_Passage fourni_:
=-=-=-=-=
« La Vérité sur les troubles psychiques au travail » : de l’urgence de « libérer la parole »
« L’anxiété, la dépression, la sensibilité au stress, mes variations émotionnelles, l’hypersensibilité, sans compter les troubles cognitifs (concentration, attention et mémoire), sources d’épuisement et de fatigue. » Fabienne égraine la longue liste de ses « fragilités ».
Exposée à de nombreux troubles psychiques, la quinquagénaire explique qu’elle doit, en conséquence, s’investir quotidiennement dans « deux boulots : d’une part ma mission de responsable d’une base de connaissances ; d’autre part, la gestion de mes émotions et de ma fatigue afin d’assurer au mieux ma présence au travail. C’est une tâche importante sur le savoir-être ». Une tâche épuisante également, mais qui lui permet de « trouver son équilibre » et de vivre son parcours professionnel.
Au fil des pages de l’ouvrage de la sociologue Claire Le Roy-Hatala, La Vérité sur les troubles psychiques au travail (Payot, 304 pages, 21 euros), Fabienne côtoie Lise et ses « tempêtes émotionnelles », Laurence qui ne veut « pas être réduite à [sa] pathologie ». Ou encore Yohanes, qui vit « un monde s’effrondr[er] » lorsqu’un « diagnostic de maladie mentale » fut posé sur lui, considérant alors qu’il ne pourrait « plus faire confiance à [son] cerveau ».
=-=-=-=-=
_Données affichées_:

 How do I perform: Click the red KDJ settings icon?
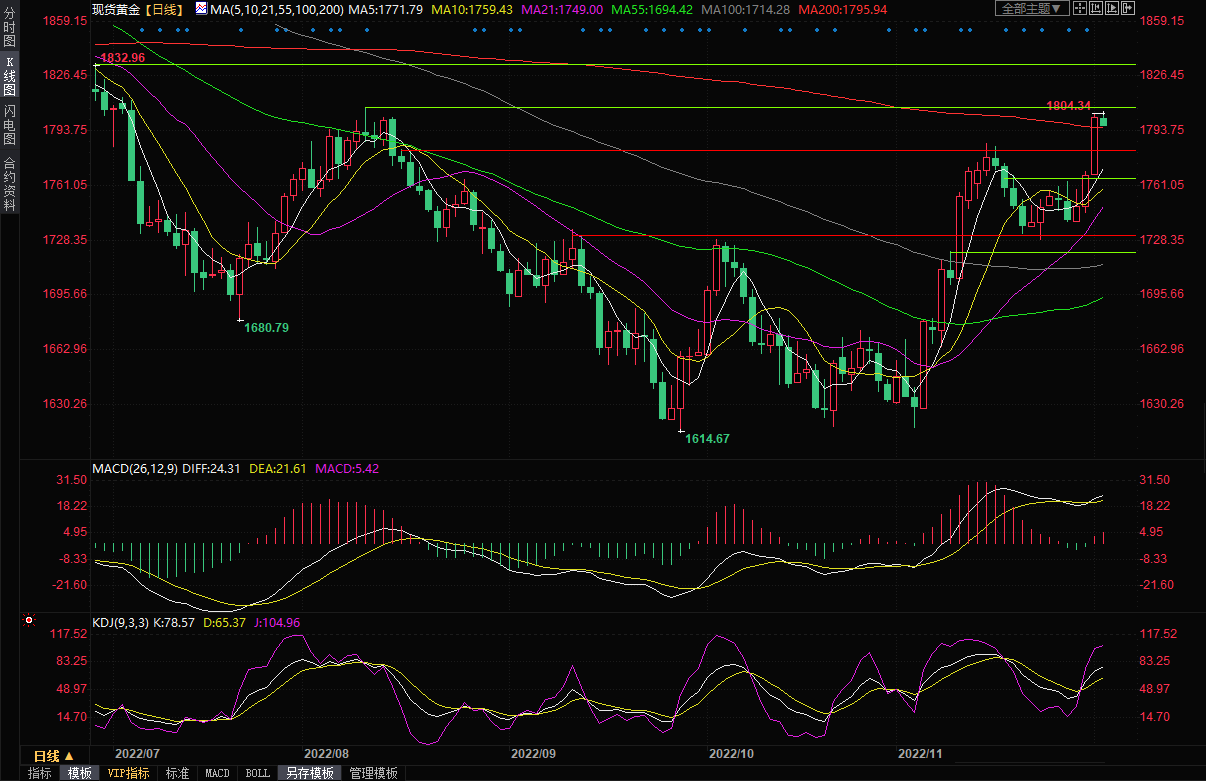tap(29, 621)
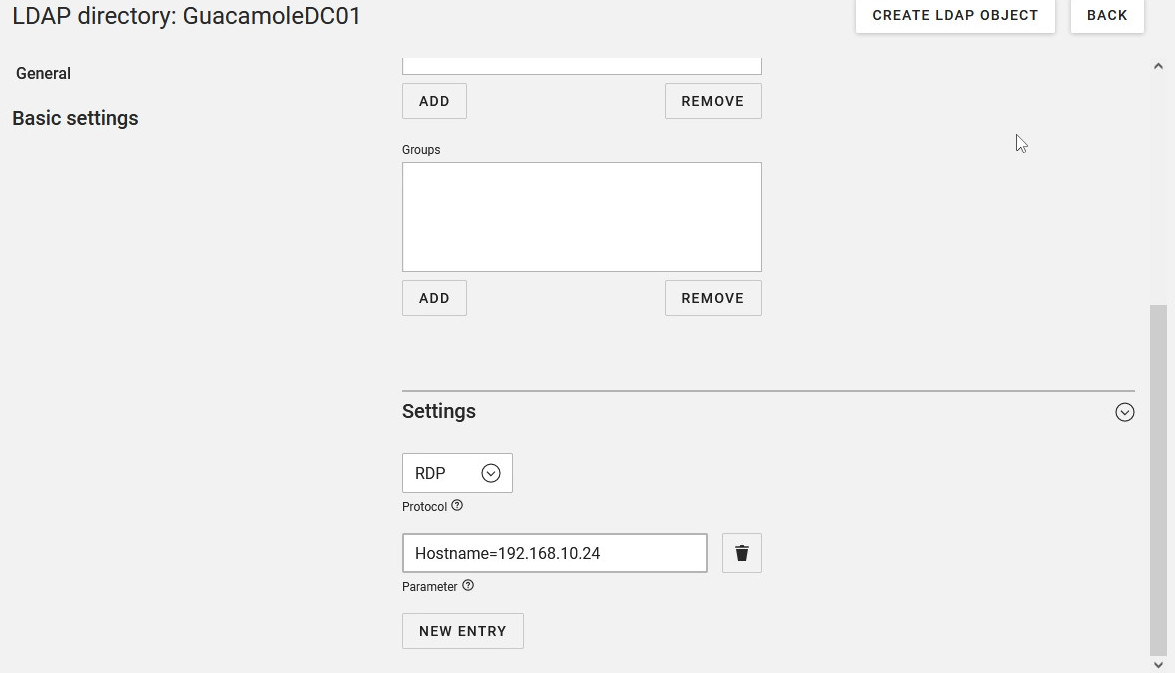The height and width of the screenshot is (673, 1175).
Task: Click the help icon next to Protocol
Action: (x=457, y=506)
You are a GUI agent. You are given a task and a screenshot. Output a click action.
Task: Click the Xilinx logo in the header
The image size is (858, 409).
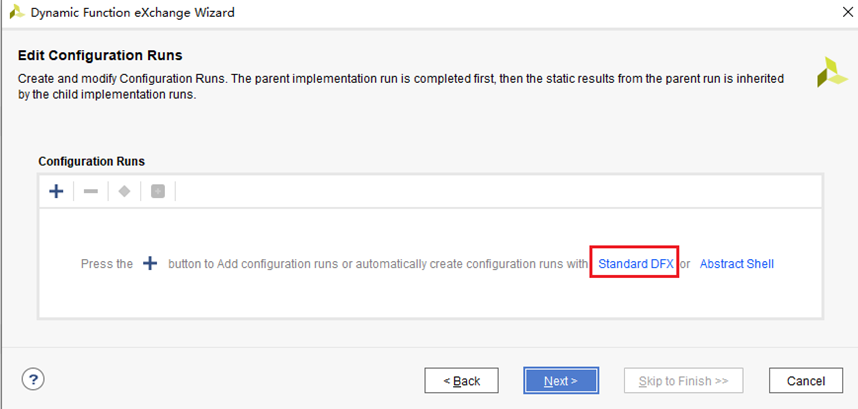(x=831, y=72)
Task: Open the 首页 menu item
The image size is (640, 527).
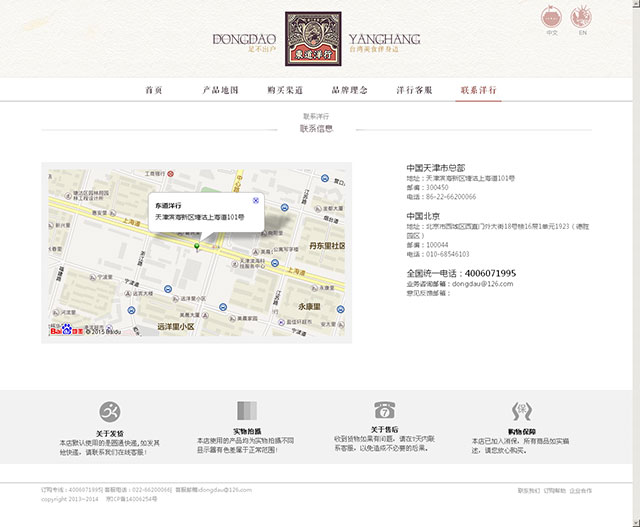Action: point(154,90)
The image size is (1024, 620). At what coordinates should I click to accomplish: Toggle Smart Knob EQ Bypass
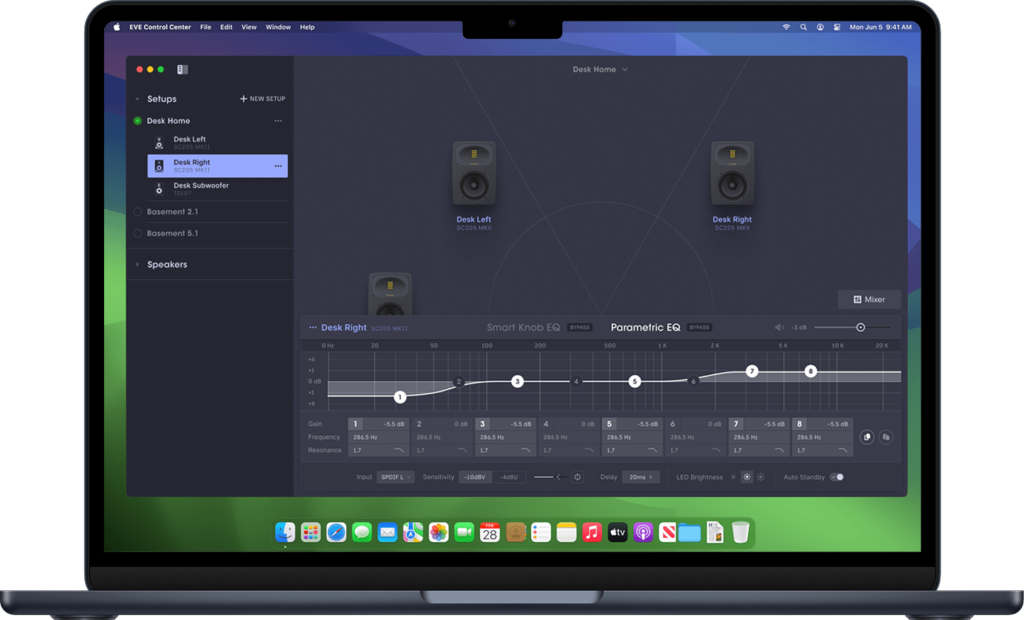click(x=579, y=327)
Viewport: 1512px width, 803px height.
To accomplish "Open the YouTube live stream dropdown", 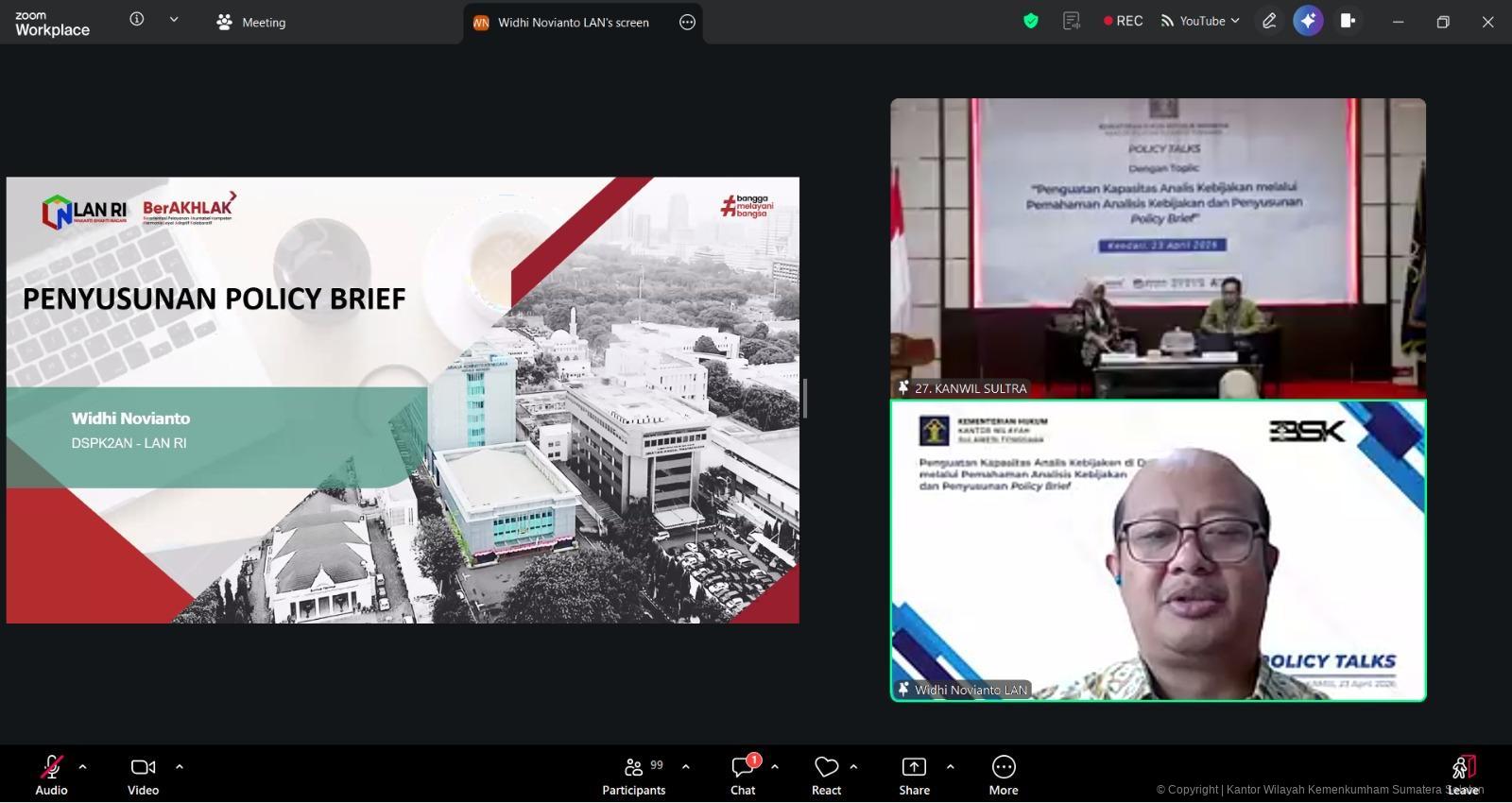I will click(1200, 21).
=-=-=-=-=
_Travail à faire_:
A - Résumez plus brièvement le paragraphe de l'article sur les troubles psychiques au travail qui commence par « Exposée à de nombreux troubles psychiques », en gardant ses faits principaux.
B - Donnez, s'il vous plaît, les prénoms de toutes les personnes dont l'article sur les troubles psychiques au travail rapporte le témoignage.
C - Poursuivez l'article sur les troubles psychiques au travail après sa dernière phrase.

_Ensemble des réponses_:
A - Touchée par de nombreux troubles psychiques, Fabienne, la cinquantaine, mène chaque jour « deux boulots ». Le premier est sa mission de responsable d'une base de connaissances. Le second est la gestion de ses émotions et de sa fatigue, pour assurer au mieux sa présence au travail. Cette tâche de savoir-être l'épuise, mais elle lui permet de trouver son équilibre et de vivre son parcours professionnel.

B - Fabienne, Lise, Laurence, Yohanes

C -
Différents témoignages et autant de focalisations internes offerts par l’autrice au lecteur, pour mieux saisir les pathologies mentales et le rapport au travail des personnes en souffrant. C’est le premier objectif de Mme Le Roy-Hatala à travers son essai : expliquer, avec un souci pédagogique constant, ce que recouvre la maladie, déconstruisant les idées reçues, cherchant à « dissiper les peurs » sur un sujet tabou au travail – et souvent caché par ceux qu’il touche.
Sentiment d’exclusion
Elle montre ainsi l’invisible : le sentiment d’exclusion des salariés, leurs stratégies du quotidien pour dissimuler la maladie (tel ce cadre supérieur qui rentre chez lui à la pause méridienne pour se reposer, prétextant des déjeuners à l’extérieur pour ne pas manger avec ses collègues), leurs efforts, aussi, pour retrouver le chemin du travail après une crise.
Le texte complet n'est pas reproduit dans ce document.